Un ‘motor’ que acelera la aparición de nuevos fármacos

13 diciembre, 2018

 

Dynakin es una ‘spin off’ surgida en 2005 al calor de la UPV/EHU que se ha convertido en este tiempo en un referente mundial en el campo de la farmacología

 

Esta firma vasca tiene su base desde hace trece años en el Parque Científico y Tecnológico de Bizkaia (PCTB), es pionera en el sector de las Biociencias y referente internacional a la hora de aumentar la eficiencia en el proceso de desarrollo de nuevos fármacos. Impulsada en 2005 por las científicas Nerea Leal y Mónica Rodríguez, Dynakin nace tras la experiencia investigadora de ambas en Europa y Estados Unidos, donde encontraron un nicho de mercado con muy poca competencia y sí, en cambio, muchas oportunidades. El resultado hoy es una compañía altamente innovadora y referente en el mercado biofarmacéutico que factura tres millones de euros anuales y cuenta con un equipo investigador de 21 personas, de las que el 70 % alcanzan el grado de doctor y el 75% son mujeres.

 

¿Cómo podríamos simplificar su trabajo?

Trabajamos para aumentar la eficiencia en el proceso de desarrollo de nuevos fármacos. Venimos de la rama de Farmacia y dentro del departamento de farmacología de la Universidad del País Vasco, de la cual somos una ‘spin off’, el grupo dirigido por la doctora Calvo trajo de Estados Unidos una ciencia específica en aplicar modelos matemáticos para entender mejor el comportamiento del fármaco y poder predecir cómo podría actuar en otras situaciones. Imaginemos modelos de predicción que se usan en meteorología, finanzas o para pilotar incluso aviones para predecir comportamientos en otras situaciones, y eso es lo que aplicamos con la farmacología a grandes rasgos…

 

¿Ustedes para qué utilizan las predicciones matemáticas?

Entre otras cosas para poder predecir y optimizar el desarrollo de un fármaco en una población en la que nunca se ha estudiado como la de los niños, la Pedriatría, por ejemplo. Los fármacos normalmente se analizan y desarrollan para adultos sin embargo luego los tienen que utilizar también los niños y muchas veces no se sabe cuál es la dosis necesaria porque nunca ha habido ensayos clínicos.

 

¿Qué es lo que les llevó a dejar su trabajo como Doctoras en Farmacología para convertiros en empresarias?

Quizás fue la casualidad pero también la necesidad. Ver que este tipo de predicciones solo se estaban utilizando en Estados Unidos nos abrió una oportunidad, sobre todo en Europa, donde comprobamos que el proceso de desarrollo de un fármaco era ineficiente.
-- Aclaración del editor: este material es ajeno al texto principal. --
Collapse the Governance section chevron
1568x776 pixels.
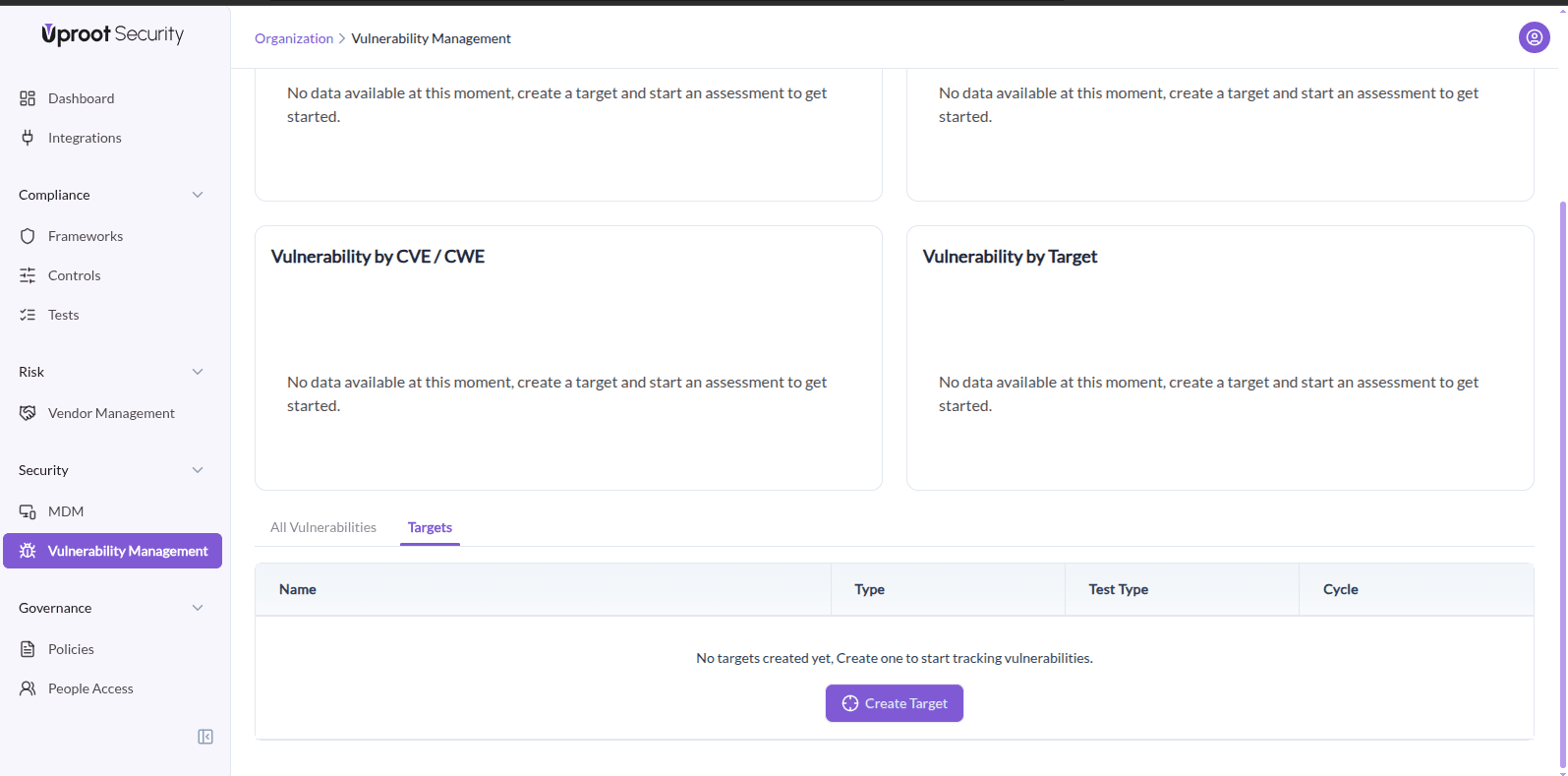pyautogui.click(x=198, y=608)
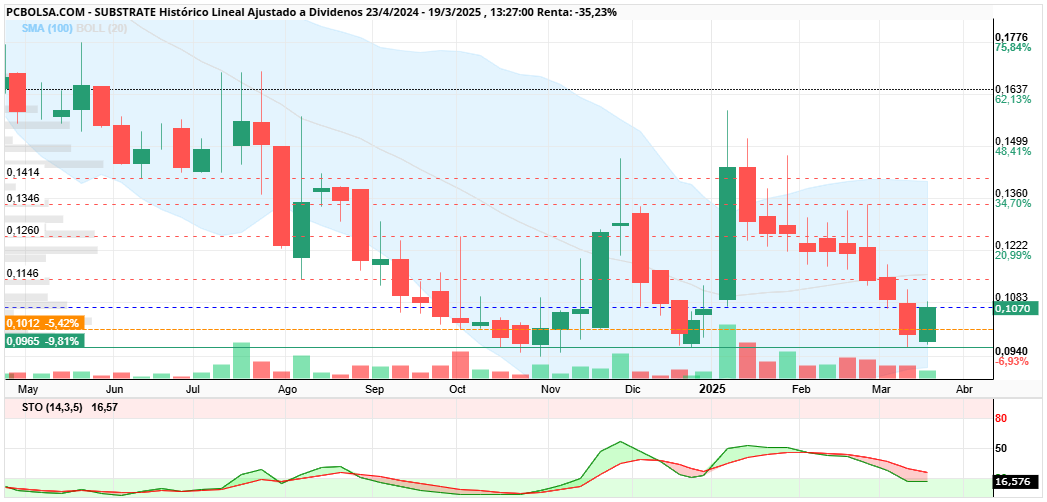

Así que nos decidimos coincidiendo con el lanzamiento del vivero de empresas de la UPV, que estaba buscando gente con iniciativa empresarial dentro de los grupos de investigación.

 

¿Hay alguna clave que explica el éxito de su trayectoria?

Probablemente la especificidad del nicho de mercado donde trabajamos, con pocos precedentes en Europa. Eso tuvo su lado positivo pero también el negativo porque los comienzos no fueron nada fáciles. Imagínense a dos jóvenes recién doctoradas, con una empresa en ciernes y mucha ilusión pero sin experiencia… Eso en el sector farmacéutico es algo que penaliza porque es muy difícil que nadie te abra una puerta, sin embargo a pesar de ser muy duro conseguimos sobrevivir y como somos las dos muy cabezotas, a partir de 2010, que es cuando comenzamos con la expansión internacional de la compañía y a tener sinergias con grupos de Europa y Estados Unidos, pues poco a poco la empresa empezó a crecer, empezamos a adquirir un nombre y una cosa llevó la otra.

 

¿Qué significa que el 75% de la plantilla actual son mujeres?

Es una casualidad porque nunca lo buscamos. Siempre hemos querido tener un equipo mixto pero las circunstancias han querido que ahora seamos mayoría las mujeres (sólo hay tres hombres ), entre otras cosas porque en la carrera de Farmacia la mayor parte de los estudiantes son mujeres. Siempre hemos tenido la suerte de tener contacto y contar con la colaboración del Departamento de Farmacología de la UPV/EHU y cada vez que había alguien interesado en trabajar en nuestro campo pues no lo remitían.

 

¿Han tenido tiempo ya de echar de menos el laboratorio por el despacho?

Desde hace cuatro años trabajo desde casa, como el resto de compañeros (un total de diez), y realmente es un lujo. Al laboratorio o la oficina voy una vez al mes o cuando hay una reunión, pero de seguido trabajamos desde casa con altos índices de eficiencia y conciliación, sin duda.